Social Media Mistakes & How to Fix Them Part 1
Experience is a great teacher but why not learn from the mistakes of others and save yourself the trouble? Here are 5 of the 10 most common mistakes we’ve seen a lot of lately in the wily world of social media.
Thinking Of Social As Just Another Media Channel
Understandably, we all look at things through the lens of our experiences. A direct marketer said recently, “social media is really just email on steroids,” while former “mad man” Donnie Deutsch called social “just another media channel.” This mistaken impression leads to a “push” mentality that rarely results in social engagement. If you must look for a parallel, think of social media as a first cousin of customer service, pointing you towards the requisite “listen first” approach adopted by social standouts like American Express.

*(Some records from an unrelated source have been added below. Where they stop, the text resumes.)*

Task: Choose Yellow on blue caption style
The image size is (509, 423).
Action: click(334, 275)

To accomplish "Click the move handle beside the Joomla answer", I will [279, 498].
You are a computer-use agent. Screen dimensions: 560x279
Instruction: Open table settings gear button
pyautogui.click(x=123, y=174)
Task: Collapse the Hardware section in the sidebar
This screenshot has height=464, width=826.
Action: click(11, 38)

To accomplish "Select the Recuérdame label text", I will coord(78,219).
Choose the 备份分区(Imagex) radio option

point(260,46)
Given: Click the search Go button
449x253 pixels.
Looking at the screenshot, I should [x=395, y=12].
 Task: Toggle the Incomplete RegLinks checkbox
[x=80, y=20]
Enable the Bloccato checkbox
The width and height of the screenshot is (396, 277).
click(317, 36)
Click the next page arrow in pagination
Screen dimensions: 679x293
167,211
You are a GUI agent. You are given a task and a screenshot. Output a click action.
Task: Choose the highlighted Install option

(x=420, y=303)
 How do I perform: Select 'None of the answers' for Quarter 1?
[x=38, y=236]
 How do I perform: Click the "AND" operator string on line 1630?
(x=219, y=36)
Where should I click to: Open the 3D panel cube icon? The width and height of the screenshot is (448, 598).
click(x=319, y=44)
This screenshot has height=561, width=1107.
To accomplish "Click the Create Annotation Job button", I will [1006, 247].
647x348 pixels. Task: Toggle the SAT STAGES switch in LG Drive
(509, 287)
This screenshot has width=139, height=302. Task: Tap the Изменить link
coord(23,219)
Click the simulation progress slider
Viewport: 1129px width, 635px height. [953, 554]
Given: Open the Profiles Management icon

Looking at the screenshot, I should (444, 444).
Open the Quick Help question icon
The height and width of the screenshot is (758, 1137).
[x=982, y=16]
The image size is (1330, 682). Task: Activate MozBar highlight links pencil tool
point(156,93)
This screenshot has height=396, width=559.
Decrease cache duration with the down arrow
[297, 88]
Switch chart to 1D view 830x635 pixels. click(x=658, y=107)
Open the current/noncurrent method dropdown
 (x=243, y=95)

Leaving Social Media To The Interns
One senior marketing exec told the author of Facebook for Dummies Paul Dunay that she was absolute thrilled to have hired a “twintern” to take care of her brand’s Twitter account. A startled Dunay reflected later on his blog, “When did it become okay to just give anyone off the street the keys to one of the most important assets you have … your Brand!” While we too love interns for monitoring and reporting, we don’t rely on them to lead the conversation, preferring to leave this task to seasoned professionals.
Ready, Fire, Aim
Perhaps because it’s so easy to set up accounts on Facebook, Twitter and YouTube, many brands did just that, without much foresight. Many of these pages languish sadly like falling trees with no one there to listen. Savvy marketers are taking a more disciplined approach, defining process, resources and expectations for both employees and your customers. In the past few months, Dell, Gatorade and Virgin Media have made headlines by establishing “social media command centers” that reflect the need to treat social media as a strategically guided weapon.
Don't Define Success
With only 23% of companies having a strategic plan in place for social in 2010 (MarketingSherpa), its not surprising that success is rarely defined at the beginning. Ironically, defining success in social media isn’t hard, even if you are just focused on customer acquisition and retention, two things among many social can do in measurably effective ways. Kinaxis, a Canada-based supply chain management company, has used a combination of blogging and community building to nearly triple web traffic, more than triple leads capture and retain customers at an astonishingly high rate.
Isolate in one Department
Because social media often starts as a sub-set of one department, the programs reflect the biases and/or limitations of their originators. Ideally, social media initiatives should be lead by an individual or team that can rise above a particular department and then tap into all the requisite disciplines. Twelpforce, the groundbreaking Twitter-based help desk from BestBuy, provides a great example of how these cross-disciplined programs can work. In its first year, the Twelpforce responded to over 42,000 customer inquiries at a remarkably low cost per interaction tapping into marketing, IT, sales and customer service resources.